• **MATERIAL**:
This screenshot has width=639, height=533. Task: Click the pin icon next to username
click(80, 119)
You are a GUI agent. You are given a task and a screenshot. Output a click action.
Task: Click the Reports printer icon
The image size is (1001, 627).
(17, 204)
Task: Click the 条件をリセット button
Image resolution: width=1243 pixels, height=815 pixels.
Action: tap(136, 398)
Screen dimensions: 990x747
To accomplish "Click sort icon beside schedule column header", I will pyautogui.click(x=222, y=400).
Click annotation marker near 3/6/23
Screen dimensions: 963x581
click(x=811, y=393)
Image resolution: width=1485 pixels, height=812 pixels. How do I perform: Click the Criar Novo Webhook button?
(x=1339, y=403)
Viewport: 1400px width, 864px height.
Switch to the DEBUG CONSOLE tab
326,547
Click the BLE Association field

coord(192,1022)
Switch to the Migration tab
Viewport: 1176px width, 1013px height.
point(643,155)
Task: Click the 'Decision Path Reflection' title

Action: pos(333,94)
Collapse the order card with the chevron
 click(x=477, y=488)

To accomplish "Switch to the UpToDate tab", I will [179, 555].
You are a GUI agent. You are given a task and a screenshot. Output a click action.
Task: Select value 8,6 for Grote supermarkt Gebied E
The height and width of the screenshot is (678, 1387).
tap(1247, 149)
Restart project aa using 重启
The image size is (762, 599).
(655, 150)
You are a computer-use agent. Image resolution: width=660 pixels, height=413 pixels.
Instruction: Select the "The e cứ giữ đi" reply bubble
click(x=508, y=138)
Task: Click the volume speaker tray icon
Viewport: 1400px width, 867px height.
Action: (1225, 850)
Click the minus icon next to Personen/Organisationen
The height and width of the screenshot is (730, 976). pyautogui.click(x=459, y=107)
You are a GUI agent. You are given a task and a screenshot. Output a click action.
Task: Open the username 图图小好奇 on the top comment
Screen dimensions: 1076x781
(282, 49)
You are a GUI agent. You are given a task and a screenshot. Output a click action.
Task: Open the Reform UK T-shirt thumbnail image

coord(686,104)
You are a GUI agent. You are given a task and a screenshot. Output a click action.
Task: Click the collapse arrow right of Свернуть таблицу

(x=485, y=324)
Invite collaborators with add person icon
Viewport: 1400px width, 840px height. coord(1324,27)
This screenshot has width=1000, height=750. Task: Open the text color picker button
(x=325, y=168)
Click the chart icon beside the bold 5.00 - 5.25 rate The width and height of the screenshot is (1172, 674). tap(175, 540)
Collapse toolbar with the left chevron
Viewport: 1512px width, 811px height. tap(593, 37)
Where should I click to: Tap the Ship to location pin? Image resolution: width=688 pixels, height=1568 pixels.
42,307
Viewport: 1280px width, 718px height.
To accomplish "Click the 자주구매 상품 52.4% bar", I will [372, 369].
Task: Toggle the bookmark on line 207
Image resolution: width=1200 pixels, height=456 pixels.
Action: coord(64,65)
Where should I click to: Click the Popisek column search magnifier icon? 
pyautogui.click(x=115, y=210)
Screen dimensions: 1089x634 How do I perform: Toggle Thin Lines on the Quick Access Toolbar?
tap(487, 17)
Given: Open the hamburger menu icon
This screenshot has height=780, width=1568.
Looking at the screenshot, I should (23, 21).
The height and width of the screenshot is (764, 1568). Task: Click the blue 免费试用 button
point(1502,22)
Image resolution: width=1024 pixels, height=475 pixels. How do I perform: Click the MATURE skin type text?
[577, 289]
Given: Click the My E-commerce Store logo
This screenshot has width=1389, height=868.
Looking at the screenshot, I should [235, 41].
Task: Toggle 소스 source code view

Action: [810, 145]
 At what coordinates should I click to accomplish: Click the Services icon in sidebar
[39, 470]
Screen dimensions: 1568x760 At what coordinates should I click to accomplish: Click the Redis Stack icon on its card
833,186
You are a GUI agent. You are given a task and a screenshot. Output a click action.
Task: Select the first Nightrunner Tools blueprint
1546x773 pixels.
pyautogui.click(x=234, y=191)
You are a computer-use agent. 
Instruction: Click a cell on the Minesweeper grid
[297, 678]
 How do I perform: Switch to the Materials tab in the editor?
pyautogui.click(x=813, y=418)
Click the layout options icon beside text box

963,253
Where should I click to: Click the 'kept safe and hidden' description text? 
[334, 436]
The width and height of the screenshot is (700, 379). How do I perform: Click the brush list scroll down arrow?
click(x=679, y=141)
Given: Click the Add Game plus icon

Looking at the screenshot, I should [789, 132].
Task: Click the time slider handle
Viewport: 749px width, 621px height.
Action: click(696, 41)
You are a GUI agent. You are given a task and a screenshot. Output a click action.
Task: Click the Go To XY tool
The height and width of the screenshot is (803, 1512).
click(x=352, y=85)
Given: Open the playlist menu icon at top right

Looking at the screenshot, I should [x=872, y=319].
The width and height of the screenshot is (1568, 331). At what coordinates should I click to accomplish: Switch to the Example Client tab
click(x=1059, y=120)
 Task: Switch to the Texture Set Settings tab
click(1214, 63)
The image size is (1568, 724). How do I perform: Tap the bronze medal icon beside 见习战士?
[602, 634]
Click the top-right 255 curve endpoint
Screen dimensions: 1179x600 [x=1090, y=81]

• **GIVEN REQUEST**: Convert every line of the records above into a JSON list of strings, one string per line, and leave out blank lines.

• **RESULT**:
[
  "This screenshot has width=639, height=533. Task: Click the pin icon next to username",
  "click(80, 119)",
  "You are a GUI agent. You are given a task and a screenshot. Output a click action.",
  "Task: Click the Reports printer icon",
  "The image size is (1001, 627).",
  "(17, 204)",
  "Task: Click the 条件をリセット button",
  "Image resolution: width=1243 pixels, height=815 pixels.",
  "Action: tap(136, 398)",
  "Screen dimensions: 990x747",
  "To accomplish \"Click sort icon beside schedule column header\", I will pyautogui.click(x=222, y=400).",
  "Click annotation marker near 3/6/23",
  "Screen dimensions: 963x581",
  "click(x=811, y=393)",
  "Image resolution: width=1485 pixels, height=812 pixels. How do I perform: Click the Criar Novo Webhook button?",
  "(x=1339, y=403)",
  "Viewport: 1400px width, 864px height.",
  "Switch to the DEBUG CONSOLE tab",
  "326,547",
  "Click the BLE Association field",
  "coord(192,1022)",
  "Switch to the Migration tab",
  "Viewport: 1176px width, 1013px height.",
  "point(643,155)",
  "Task: Click the 'Decision Path Reflection' title",
  "Action: pos(333,94)",
  "Collapse the order card with the chevron",
  " click(x=477, y=488)",
  "To accomplish \"Switch to the UpToDate tab\", I will [179, 555].",
  "You are a GUI agent. You are given a task and a screenshot. Output a click action.",
  "Task: Select value 8,6 for Grote supermarkt Gebied E",
  "The height and width of the screenshot is (678, 1387).",
  "tap(1247, 149)",
  "Restart project aa using 重启",
  "The image size is (762, 599).",
  "(655, 150)",
  "You are a computer-use agent. Image resolution: width=660 pixels, height=413 pixels.",
  "Instruction: Select the \"The e cứ giữ đi\" reply bubble",
  "click(x=508, y=138)",
  "Task: Click the volume speaker tray icon",
  "Viewport: 1400px width, 867px height.",
  "Action: (1225, 850)",
  "Click the minus icon next to Personen/Organisationen",
  "The height and width of the screenshot is (730, 976). pyautogui.click(x=459, y=107)",
  "You are a GUI agent. You are given a task and a screenshot. Output a click action.",
  "Task: Open the username 图图小好奇 on the top comment",
  "Screen dimensions: 1076x781",
  "(282, 49)",
  "You are a GUI agent. You are given a task and a screenshot. Output a click action.",
  "Task: Open the Reform UK T-shirt thumbnail image",
  "coord(686,104)",
  "You are a GUI agent. You are given a task and a screenshot. Output a click action.",
  "Task: Click the collapse arrow right of Свернуть таблицу",
  "(x=485, y=324)",
  "Invite collaborators with add person icon",
  "Viewport: 1400px width, 840px height. coord(1324,27)",
  "This screenshot has width=1000, height=750. Task: Open the text color picker button",
  "(x=325, y=168)",
  "Click the chart icon beside the bold 5.00 - 5.25 rate The width and height of the screenshot is (1172, 674). tap(175, 540)",
  "Collapse toolbar with the left chevron",
  "Viewport: 1512px width, 811px height. tap(593, 37)",
  "Where should I click to: Tap the Ship to location pin? Image resolution: width=688 pixels, height=1568 pixels.",
  "42,307",
  "Viewport: 1280px width, 718px height.",
  "To accomplish \"Click the 자주구매 상품 52.4% bar\", I will [372, 369].",
  "Task: Toggle the bookmark on line 207",
  "Image resolution: width=1200 pixels, height=456 pixels.",
  "Action: coord(64,65)",
  "Where should I click to: Click the Popisek column search magnifier icon? ",
  "pyautogui.click(x=115, y=210)",
  "Screen dimensions: 1089x634 How do I perform: Toggle Thin Lines on the Quick Access Toolbar?",
  "tap(487, 17)",
  "Given: Open the hamburger menu icon",
  "This screenshot has height=780, width=1568.",
  "Looking at the screenshot, I should (23, 21).",
  "The height and width of the screenshot is (764, 1568). Task: Click the blue 免费试用 button",
  "point(1502,22)",
  "Image resolution: width=1024 pixels, height=475 pixels. How do I perform: Click the MATURE skin type text?",
  "[577, 289]",
  "Given: Click the My E-commerce Store logo",
  "This screenshot has width=1389, height=868.",
  "Looking at the screenshot, I should [235, 41].",
  "Task: Toggle 소스 source code view",
  "Action: [810, 145]",
  " At what coordinates should I click to accomplish: Click the Services icon in sidebar",
  "[39, 470]",
  "Screen dimensions: 1568x760 At what coordinates should I click to accomplish: Click the Redis Stack icon on its card",
  "833,186",
  "You are a GUI agent. You are given a task and a screenshot. Output a click action.",
  "Task: Select the first Nightrunner Tools blueprint",
  "1546x773 pixels.",
  "pyautogui.click(x=234, y=191)",
  "You are a computer-use agent. ",
  "Instruction: Click a cell on the Minesweeper grid",
  "[297, 678]",
  " How do I perform: Switch to the Materials tab in the editor?",
  "pyautogui.click(x=813, y=418)",
  "Click the layout options icon beside text box",
  "963,253",
  "Where should I click to: Click the 'kept safe and hidden' description text? ",
  "[334, 436]",
  "The width and height of the screenshot is (700, 379). How do I perform: Click the brush list scroll down arrow?",
  "click(x=679, y=141)",
  "Given: Click the Add Game plus icon",
  "Looking at the screenshot, I should [789, 132].",
  "Task: Click the time slider handle",
  "Viewport: 749px width, 621px height.",
  "Action: click(696, 41)",
  "You are a GUI agent. You are given a task and a screenshot. Output a click action.",
  "Task: Click the Go To XY tool",
  "The height and width of the screenshot is (803, 1512).",
  "click(x=352, y=85)",
  "Given: Open the playlist menu icon at top right",
  "Looking at the screenshot, I should [x=872, y=319].",
  "The width and height of the screenshot is (1568, 331). At what coordinates should I click to accomplish: Switch to the Example Client tab",
  "click(x=1059, y=120)",
  " Task: Switch to the Texture Set Settings tab",
  "click(1214, 63)",
  "The image size is (1568, 724). How do I perform: Tap the bronze medal icon beside 见习战士?",
  "[602, 634]",
  "Click the top-right 255 curve endpoint",
  "Screen dimensions: 1179x600 [x=1090, y=81]"
]